The Startup That Wants To Build A Cashless Economy In The Philippines
By Casey Hynes for Forbes
Sixty-nine percent of Filipinos were underbanked as of 2015. But the country also has the fastest-growing smartphone market in ASEAN–not to mention that it’s home to the selfie capital of the world. The combination creates an interesting opportunity for fintech entrepreneurs, and Mark Vernon has taken advantage of it.
“When I first came to the Philippines five years ago, I wanted to create a rewards system that rewarded people for sharing offers and coupons on social media,” Vernon said via email. “There was no existing system to give small amounts of money out via API, so I had no choice but to create my own system. Tagcash was born from that need.”
Vernon was inspired by WeChat’s success in China and decided to create a similar platform for the Philippines, integrating payments options into Tagcash. “Since the Philippines uses social media and chat so much, it makes sense to integrate payments and transfers within that area. We started with [a] website and API, created an app for it, and now we are venturing into chatbots, so that anyone can transfer and spend money via Facebook messenger,” Vernon said.
Building Tagcash has not been without its hurdles. Vernon said users were initially reluctant to use the product due to a lack of trust, particularly when it comes to financial transactions. He noted that people also tend to buy the smallest amount necessary. For instance, someone might purchase a cigarette at a time instead of a full pack or a small airtime load rather than stocking up.
But buying in small quantities comes with a premium, so the Tagcash team needed to persuade people to store money through the app and have it there for later, rather than repeating the same actions on a case by case basis.
“The only way we can counter this is to give lots of reasons for people to spend money directly from the app,” Vernon said.
Classic “chicken or the egg” problem
Incentivizing people to be active on Tagcash is critical to growing the business. The system allows merchants to establish loyalty rewards programs to get people buying from them, but consumers need to have money on the app in order to buy–a classic “chicken or the egg” problem.
Tagcash is addressing that by creating a robust suite of services that make people’s lives easier. These include purchasing bus tickets, booking home services, scheduling massages, placing delivery orders, and setting up escrow payments. The company is also developing a peer-to-peer lending component.
“As we grow those services, more people will keep money in their Tagcash account, which means merchants will be attracted,” Vernon said. “There are no fees for merchants to set up and take payments, so no friction there.” Fifteen hundred merchants have registered with the platform, though uses on that end have not yet taken off, according to Vernon.
But merchant usage is not part of Tagcash’s financial growth plan. Vernon said the merchant set-up and processing services are free because the team wants to enable small online companies to take digital payments.
“Small online merchants find it almost impossible to set up a credit card merchant account, and the cost is quite high so how do they take payments?” he said. “So we make it free to set up an account within seconds (and a simple KYC process for upload of DTI or SEC certificate), and free to take payments. We don’t intend to make money that way, we want to encourage the use of digital cash, and monetize from the various services we offer via app and chatbots.”

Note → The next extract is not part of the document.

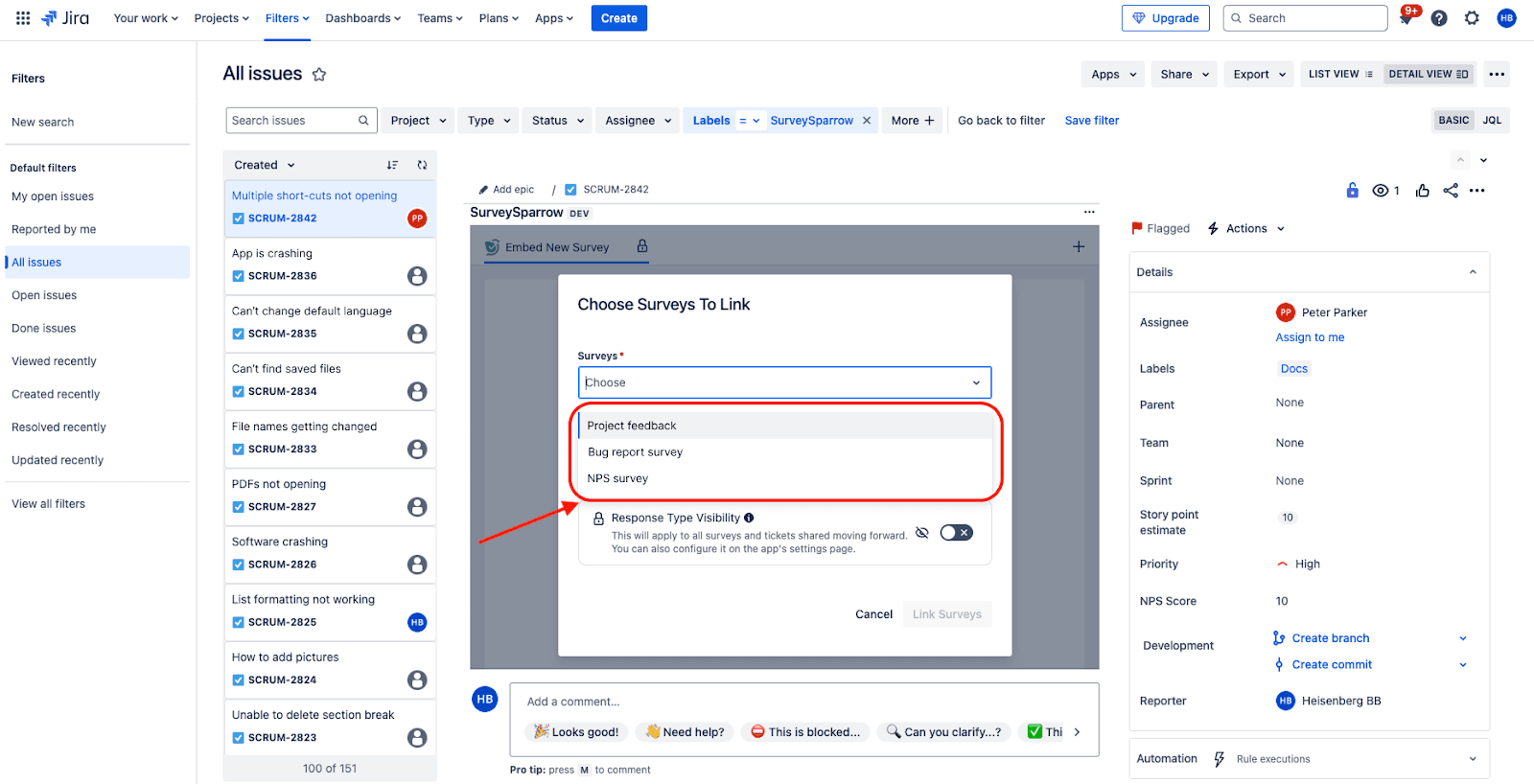The height and width of the screenshot is (784, 1534).
Task: Star the All issues filter
Action: tap(319, 75)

At present, however, people mostly use Tagcash for purchasing airtime and paying bills. But retailers who want to use Tagcash to simplify their payment systems can use the company’s QR module to enable instant check-out. The system also accepts payment from Bitcoin apps and automatically converts those to Philippine pesos.
Emphasis on security
The company also emphasizes security, a crucial component in mobile money applications–and in persuading people to trust the platform..
“The only way that transaction info. is shared is via the TagCoin blockchain, and a person would have to know the public address for the receiver to look that up,” Vernon explained. “There is no additional info. other than the amount being transferred, just as it is with Bitcoin.
The TagCoin blockchain can also be used to track and prevent fraudulent activity and no one can withdraw money unless they’ve been through an extensive verification process. Such measures can be used to reassure customers that their money is safe with Tagcash and help acclimate them to mobile money systems more broadly.
Looking ahead, Vernon sees opportunities amid constraints. He said domestic telcos are not reliable enough for enabling SMS-based payments, as have taken route through Mpesa in Kenya and Bkash in Bangladesh.
“I wish that the telcos would create free public APIs to integrate their services, so we can see more payments being done, more integrations between different services,” he said. “The banks are also a little bit behind, with only a couple of banks I know of that are anywhere near where they should be in terms of API integrations and ease of money transfer.”
Still, where there are problems, there are needs for innovation, and Vernon plans to pursue those openings in the Philippines, including for the unbanked. “The banks don’t really care about them because there is no money to be made,” Vernon said. “That leaves room for Tagcash and others to provide solutions where we can be more nimble and more experimental.”